Les États-Unis ont le pouvoir, notamment en raison de l’aide militaire considérable qu’ils apportent à Israël , de créer des incitations pour que l’accord reste en vigueur et que des négociations sérieuses sur les phases deux et trois aient lieu. Il est clair que l’administration Trump n’utilise pas ce levier. En fait, M. Netanyahou affirme que sa formule alternative pour un cessez-le-feu temporaire sans fin permanente des hostilités et sans retrait israélien était un cadre proposé par l’envoyé de M. Trump au Moyen-Orient, Steve Witcoff – le même Steve Witcoff qui avait été crédité d’avoir négocié l’accord original de janvier.
Outre les conséquences pour la population de Gaza , qui souffre ce revirement de l’administration a des répercussions sur la crédibilité des États-Unis . Le fait que les États-Unis contribuent à la destruction d’un accord que la même administration américaine – et même le même envoyé américain – avait aidé à négocier ne fera qu’amplifier les doutes des pays étrangers, déjà présents en raison des revirements de similaires l’administration en matière de commerce international, quant à la capacité et à la volonté des États-Unis de respecter leurs engagements.
S’il faut envisager des alternatives à l’accord de janvier sur Gaza, il faut certainement regarder ce que font les États arabes.
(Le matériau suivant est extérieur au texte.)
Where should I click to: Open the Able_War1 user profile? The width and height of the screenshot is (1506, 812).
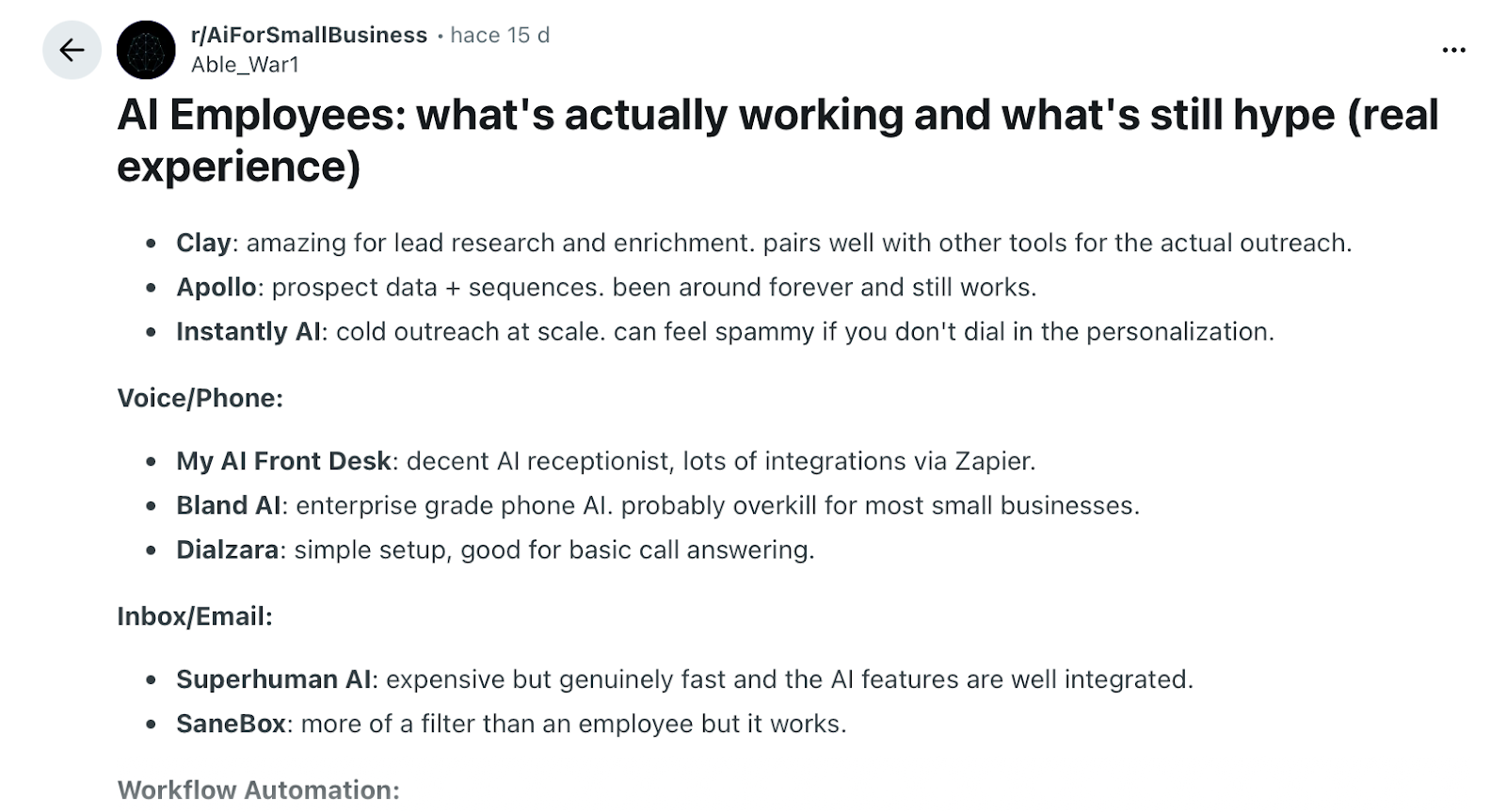[x=245, y=65]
Les Arabes ont eu quelques difficultés à s’entendre collectivement, principalement en raison des différences d’attitude à l’égard du Hamas et de l’islamisme politique en général, mais lors d’un sommet qui vient de s’achever au Caire, ils ont approuvé un plan égyptien portant sur la reconstruction et l’administration temporaire de la bande Gaza .
La proposition égyptienne prévoit qu’un comité palestinien technocratique et non partisan administre la bande de Gaza pendant une période de transition de six mois . Le Hamas a accueilli favorablement la proposition, une attitude cohérente avec les indications précédentes selon lesquelles le groupe n’est pas impatient de continuer à administrer Gaza lui-même, même s’il continuera à résister au désarmement unilatéral de sa capacité militaire. Israël a rejeté la proposition , conformément à son opposition à tout ce qui laisse entrevoir une voie vers l’autonomie palestinienne.
L’administration Trump a balayé la proposition égyptienne et a réitéré son soutien à l’idée de Riviera de Trump à Gaza . Le porte parole de la Maison Blanche a également répété l’étrange argument de l’administration selon lequel le fait que « Gaza soit actuellement inhabitable » est une raison de soutenir les politiques de l’État qui a rendu Gaza inhabitable.
La Maison Blanche a confirmé cette semaine que l’administration avait eu des discussions sécretes avec le Hamas , dans le cadre d’un contact qui s’est manifestement concentré sur la libération d’otages, et en particulier d’otages américains. Le fait que le fonctionnaire américain impliqué était le représentant spécial pour les affaires d’otages plutôt que Witcoff implique un tel agenda. Rien n’indique que la position générale de l’administration ait changé, le président Trump ayant publié une déclaration belliqueuse menaçant le Hamas et affirmant qu’il « envoie à Israël tout ce dont il a besoin pour finir le travail » à Gaza.
Bien que la proposition égyptienne mérite l’attention pour sa capacité à faire face à la situation immédiate, les appels lancés aux Arabes pour qu’ils proposent leurs propres idées sont quelque peu étranges, étant donné que la Ligue arabe a produit, il y a plus de vingt ans, une proposition de paix qui offre la paix et la pleine reconnaissance d’Israël par tous les États arabes si Israël met fin à son occupation des territoires palestiniens et accepte la création d’un État palestinien.
Cette proposition est toujours d’actualité.
Paul R. Pillar est chercheur principal non résident au Centre d’sécurité études de de l’Georgetown université de et chercheur non résident au Quincy Institute for Responsible Statecraft. Il est également membre associé du Geneva Center for Security Policy.